12/12/2019

El trastero de la Navidad

Por Pedro Lechuga Mallo

Todos los años me ocurre lo mismo. Primero es la llegada de esos meses en los que pasamos a ver el mundo con unos ojos aquejados de cataratas debido a la neblina que nos rodea y que se convierte en una fina tela que cubre edificios, árboles, vehículos e incluso personas. Luego los estímulos visuales se acentúan con la llegada de los olfativos. Es inconfundible ese olor a calefacción engullendo carbón y madera para dar un calor reconfortante a los moradores de esas casas que todavía se resisten a dar paso a la modernidad del gasoil o del gas ciudad. Esas chimeneas escupiendo humo desde lo alto del tejado parecen locomotoras gigantes a vapor detenidas en la estación, a la espera de un fuerte silbido que anuncie el inicio de su marcha.

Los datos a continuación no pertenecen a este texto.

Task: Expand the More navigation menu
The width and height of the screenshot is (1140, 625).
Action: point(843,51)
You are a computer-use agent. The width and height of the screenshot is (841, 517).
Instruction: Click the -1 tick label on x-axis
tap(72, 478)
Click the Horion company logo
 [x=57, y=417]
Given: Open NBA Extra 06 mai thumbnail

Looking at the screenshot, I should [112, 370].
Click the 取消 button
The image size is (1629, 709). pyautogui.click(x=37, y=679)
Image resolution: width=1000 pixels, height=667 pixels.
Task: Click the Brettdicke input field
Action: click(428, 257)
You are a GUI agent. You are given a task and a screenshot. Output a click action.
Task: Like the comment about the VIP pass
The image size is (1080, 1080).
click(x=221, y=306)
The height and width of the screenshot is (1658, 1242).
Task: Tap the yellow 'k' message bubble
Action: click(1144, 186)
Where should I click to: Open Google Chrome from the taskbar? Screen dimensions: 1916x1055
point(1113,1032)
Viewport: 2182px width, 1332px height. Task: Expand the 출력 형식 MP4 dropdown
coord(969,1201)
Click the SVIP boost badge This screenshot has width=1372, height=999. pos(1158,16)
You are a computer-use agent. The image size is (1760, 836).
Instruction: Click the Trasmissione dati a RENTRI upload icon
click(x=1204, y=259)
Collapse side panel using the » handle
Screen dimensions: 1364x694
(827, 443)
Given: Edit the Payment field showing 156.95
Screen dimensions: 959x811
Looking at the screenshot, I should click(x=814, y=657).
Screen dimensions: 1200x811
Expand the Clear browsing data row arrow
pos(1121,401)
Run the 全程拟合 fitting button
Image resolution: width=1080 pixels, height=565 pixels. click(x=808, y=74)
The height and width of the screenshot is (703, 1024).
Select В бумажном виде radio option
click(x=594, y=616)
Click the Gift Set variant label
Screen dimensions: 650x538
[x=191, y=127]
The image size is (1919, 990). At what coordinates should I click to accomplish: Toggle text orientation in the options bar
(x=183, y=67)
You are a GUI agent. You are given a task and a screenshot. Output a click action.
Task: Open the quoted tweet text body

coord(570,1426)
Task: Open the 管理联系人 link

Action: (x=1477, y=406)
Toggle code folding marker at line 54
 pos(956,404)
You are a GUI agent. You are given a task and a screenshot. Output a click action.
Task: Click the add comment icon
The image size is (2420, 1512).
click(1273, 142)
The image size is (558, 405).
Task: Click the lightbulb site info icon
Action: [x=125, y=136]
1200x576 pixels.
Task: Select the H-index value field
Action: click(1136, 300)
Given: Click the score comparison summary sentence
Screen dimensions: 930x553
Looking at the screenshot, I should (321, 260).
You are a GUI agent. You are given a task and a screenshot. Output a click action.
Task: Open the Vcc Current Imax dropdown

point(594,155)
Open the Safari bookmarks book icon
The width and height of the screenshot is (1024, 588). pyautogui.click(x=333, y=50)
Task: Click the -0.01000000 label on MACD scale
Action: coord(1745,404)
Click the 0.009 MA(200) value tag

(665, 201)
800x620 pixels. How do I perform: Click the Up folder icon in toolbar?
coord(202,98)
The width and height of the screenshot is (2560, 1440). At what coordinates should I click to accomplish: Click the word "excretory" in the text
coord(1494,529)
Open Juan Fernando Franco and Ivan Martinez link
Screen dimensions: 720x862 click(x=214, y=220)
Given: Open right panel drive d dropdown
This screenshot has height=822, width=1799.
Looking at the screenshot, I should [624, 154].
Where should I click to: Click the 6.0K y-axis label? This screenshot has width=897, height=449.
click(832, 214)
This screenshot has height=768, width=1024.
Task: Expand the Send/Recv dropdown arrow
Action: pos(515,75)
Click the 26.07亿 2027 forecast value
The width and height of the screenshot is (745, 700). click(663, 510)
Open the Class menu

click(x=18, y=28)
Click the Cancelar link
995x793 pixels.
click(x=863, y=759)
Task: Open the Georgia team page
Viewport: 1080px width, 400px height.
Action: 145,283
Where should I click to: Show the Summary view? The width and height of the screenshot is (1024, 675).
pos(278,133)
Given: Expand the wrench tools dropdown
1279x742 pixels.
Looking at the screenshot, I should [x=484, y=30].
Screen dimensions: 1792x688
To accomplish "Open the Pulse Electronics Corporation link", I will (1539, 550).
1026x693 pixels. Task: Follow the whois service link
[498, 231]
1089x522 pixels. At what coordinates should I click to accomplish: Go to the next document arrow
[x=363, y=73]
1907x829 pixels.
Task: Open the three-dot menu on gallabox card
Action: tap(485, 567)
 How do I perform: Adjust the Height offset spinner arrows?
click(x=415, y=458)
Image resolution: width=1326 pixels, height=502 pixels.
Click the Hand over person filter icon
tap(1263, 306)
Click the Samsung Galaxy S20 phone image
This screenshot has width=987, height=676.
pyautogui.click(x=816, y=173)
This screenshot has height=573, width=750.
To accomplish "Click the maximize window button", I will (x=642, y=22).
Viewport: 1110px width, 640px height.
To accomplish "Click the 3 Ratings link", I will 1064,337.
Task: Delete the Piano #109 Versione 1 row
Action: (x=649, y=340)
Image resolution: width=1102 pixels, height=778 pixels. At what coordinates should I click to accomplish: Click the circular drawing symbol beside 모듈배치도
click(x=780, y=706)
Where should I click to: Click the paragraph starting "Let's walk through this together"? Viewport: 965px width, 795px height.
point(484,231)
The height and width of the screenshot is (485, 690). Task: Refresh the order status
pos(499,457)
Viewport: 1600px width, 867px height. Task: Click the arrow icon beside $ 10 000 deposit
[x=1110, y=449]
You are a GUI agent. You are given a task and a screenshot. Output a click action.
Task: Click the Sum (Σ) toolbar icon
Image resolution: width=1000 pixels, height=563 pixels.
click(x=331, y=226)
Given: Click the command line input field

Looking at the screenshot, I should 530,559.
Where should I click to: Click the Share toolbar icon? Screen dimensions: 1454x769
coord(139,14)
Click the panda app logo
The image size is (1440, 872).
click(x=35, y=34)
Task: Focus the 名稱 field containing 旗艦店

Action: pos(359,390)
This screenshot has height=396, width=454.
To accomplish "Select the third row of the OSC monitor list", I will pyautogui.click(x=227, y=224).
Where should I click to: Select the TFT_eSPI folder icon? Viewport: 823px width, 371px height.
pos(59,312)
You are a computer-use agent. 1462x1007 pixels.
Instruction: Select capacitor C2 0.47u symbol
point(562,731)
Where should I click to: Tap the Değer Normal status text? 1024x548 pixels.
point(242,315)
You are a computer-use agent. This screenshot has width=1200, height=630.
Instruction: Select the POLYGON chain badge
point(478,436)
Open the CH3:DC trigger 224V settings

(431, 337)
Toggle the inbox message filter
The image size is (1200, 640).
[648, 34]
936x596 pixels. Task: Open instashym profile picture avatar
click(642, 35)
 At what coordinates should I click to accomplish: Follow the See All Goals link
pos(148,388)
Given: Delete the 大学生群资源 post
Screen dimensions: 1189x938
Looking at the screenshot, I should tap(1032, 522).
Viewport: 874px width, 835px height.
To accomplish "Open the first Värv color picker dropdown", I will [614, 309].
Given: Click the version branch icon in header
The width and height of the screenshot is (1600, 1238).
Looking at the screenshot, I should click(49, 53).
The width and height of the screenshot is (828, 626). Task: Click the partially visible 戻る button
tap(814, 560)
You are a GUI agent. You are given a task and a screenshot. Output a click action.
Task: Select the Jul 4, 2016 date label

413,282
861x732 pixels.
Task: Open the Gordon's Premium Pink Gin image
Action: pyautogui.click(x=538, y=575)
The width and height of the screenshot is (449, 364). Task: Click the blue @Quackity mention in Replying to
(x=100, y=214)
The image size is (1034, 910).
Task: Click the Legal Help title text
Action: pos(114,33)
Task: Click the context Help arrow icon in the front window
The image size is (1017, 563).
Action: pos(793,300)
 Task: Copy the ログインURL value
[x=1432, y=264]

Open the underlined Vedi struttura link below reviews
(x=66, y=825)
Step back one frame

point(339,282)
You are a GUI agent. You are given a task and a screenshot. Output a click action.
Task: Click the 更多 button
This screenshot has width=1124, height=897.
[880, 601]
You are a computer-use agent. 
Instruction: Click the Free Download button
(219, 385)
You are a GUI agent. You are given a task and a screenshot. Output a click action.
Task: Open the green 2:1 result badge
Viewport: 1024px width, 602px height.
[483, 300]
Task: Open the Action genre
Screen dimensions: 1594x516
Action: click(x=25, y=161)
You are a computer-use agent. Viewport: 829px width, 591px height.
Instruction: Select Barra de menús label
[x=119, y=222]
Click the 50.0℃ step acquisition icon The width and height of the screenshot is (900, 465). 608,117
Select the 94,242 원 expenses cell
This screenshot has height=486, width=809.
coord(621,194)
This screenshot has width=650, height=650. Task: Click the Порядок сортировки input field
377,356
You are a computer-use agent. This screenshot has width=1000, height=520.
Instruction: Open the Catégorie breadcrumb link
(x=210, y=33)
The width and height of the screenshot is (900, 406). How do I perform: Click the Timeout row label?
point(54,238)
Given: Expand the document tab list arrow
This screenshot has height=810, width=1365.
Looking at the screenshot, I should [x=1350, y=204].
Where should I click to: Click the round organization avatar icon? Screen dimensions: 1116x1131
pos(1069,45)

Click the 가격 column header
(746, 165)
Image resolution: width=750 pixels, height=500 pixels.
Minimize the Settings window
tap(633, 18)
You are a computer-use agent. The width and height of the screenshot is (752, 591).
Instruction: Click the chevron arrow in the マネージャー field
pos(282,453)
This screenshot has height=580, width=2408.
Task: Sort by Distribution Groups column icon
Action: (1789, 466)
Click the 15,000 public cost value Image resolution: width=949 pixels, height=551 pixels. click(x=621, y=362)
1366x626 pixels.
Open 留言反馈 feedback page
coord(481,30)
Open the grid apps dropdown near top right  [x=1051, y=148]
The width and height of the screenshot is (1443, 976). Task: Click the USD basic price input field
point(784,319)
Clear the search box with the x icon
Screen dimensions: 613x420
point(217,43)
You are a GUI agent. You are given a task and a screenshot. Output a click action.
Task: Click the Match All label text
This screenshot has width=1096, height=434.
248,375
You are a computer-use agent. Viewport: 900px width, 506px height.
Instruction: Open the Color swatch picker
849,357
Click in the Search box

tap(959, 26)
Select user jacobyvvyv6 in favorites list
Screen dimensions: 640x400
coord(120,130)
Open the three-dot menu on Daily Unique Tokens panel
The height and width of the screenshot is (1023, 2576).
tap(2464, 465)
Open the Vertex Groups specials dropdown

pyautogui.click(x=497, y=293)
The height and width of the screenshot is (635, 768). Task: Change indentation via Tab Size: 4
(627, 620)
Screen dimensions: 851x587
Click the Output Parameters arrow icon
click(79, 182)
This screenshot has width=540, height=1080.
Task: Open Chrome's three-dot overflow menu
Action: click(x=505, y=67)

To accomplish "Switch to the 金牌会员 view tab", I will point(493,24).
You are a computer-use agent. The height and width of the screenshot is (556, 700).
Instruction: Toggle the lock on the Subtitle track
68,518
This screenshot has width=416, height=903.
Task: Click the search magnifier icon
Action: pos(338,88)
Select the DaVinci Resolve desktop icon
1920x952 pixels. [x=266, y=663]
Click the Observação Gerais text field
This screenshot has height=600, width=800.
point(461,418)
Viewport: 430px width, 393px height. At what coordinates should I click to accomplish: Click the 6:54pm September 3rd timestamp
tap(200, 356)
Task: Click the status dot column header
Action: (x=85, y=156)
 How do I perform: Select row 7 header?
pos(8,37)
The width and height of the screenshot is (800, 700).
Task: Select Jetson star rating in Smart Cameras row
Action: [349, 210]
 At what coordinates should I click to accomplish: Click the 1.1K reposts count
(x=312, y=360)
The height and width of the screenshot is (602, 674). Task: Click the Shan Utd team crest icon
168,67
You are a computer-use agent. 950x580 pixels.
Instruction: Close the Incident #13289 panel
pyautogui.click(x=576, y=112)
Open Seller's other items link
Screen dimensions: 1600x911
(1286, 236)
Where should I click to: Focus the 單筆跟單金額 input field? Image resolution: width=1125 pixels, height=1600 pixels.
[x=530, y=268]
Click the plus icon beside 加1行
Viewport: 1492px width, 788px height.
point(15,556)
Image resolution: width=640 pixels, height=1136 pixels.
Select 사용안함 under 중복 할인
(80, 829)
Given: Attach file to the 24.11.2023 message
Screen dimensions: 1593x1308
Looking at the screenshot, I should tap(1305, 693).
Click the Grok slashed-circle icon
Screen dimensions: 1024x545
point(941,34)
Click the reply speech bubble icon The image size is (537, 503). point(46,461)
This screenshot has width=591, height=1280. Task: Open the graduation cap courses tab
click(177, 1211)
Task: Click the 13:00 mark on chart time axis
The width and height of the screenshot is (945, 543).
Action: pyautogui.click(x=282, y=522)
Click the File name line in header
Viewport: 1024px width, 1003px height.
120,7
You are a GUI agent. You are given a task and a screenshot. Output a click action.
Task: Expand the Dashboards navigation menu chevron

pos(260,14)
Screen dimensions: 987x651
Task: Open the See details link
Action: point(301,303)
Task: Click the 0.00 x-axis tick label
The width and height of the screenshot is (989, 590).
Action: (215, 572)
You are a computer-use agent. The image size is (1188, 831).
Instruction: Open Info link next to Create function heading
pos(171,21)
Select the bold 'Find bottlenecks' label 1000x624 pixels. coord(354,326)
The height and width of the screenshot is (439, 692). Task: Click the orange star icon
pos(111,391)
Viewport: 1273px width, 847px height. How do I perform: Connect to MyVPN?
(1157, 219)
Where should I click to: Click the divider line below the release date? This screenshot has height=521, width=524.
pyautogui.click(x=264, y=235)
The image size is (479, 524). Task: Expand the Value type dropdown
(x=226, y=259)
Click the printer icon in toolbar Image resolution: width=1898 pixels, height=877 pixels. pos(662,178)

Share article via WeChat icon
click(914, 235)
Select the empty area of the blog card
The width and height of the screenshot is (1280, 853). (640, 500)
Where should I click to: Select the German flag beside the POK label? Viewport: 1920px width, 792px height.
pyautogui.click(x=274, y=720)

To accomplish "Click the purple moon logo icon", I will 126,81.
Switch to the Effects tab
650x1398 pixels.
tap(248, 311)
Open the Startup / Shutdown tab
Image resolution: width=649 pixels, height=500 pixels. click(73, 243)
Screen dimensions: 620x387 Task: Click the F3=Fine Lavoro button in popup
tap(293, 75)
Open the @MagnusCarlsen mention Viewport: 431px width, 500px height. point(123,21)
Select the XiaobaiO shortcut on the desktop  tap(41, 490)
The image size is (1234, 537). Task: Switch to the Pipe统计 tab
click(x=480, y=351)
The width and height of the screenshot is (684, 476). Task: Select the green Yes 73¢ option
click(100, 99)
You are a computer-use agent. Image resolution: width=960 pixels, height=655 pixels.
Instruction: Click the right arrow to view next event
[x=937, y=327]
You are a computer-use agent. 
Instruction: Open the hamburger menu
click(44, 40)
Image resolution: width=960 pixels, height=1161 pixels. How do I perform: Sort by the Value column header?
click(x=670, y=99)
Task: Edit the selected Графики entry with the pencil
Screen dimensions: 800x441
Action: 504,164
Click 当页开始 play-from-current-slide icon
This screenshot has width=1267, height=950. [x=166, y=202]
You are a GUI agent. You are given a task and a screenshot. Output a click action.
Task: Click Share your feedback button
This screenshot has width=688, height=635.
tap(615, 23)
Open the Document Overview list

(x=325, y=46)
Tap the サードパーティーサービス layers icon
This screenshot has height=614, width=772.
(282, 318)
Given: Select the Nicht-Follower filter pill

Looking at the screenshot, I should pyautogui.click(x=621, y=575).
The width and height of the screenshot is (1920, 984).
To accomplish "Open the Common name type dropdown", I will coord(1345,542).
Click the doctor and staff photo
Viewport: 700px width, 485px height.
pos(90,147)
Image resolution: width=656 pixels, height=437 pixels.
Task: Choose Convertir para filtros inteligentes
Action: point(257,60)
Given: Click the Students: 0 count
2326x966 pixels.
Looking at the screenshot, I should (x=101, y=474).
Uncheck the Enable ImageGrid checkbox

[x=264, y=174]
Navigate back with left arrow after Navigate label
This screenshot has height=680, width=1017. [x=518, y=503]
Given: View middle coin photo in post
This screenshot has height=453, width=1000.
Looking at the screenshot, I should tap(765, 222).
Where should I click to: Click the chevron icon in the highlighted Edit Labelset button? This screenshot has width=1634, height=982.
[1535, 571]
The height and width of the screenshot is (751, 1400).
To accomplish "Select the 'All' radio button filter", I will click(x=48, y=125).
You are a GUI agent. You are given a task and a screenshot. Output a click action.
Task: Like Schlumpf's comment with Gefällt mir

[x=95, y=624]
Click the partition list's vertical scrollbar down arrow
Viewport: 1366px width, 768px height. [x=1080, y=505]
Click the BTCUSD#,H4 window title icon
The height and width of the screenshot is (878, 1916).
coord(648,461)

La niebla y el humo nos recuerdan que estamos acercándonos a uno de esos momentos del calendario que nos enfrentan al paso inexorable de las agujas del reloj de la vida. Y no me refiero al mero trascurso de los años cada vez que el calendario nos marca la fatídica fecha de nuestro cumpleaños. Es algo mucho más trascendental. Hablo de una celebración que cada vez que llama a nuestra puerta nos recuerda que ya hemos sido víctimas de ese rito iniciático después del cual dejamos de ser niños para convertirnos en adultos, o lo que es lo mismo, abandonamos la ilusión y la magia para asentarnos en la tristeza y en la mediocridad.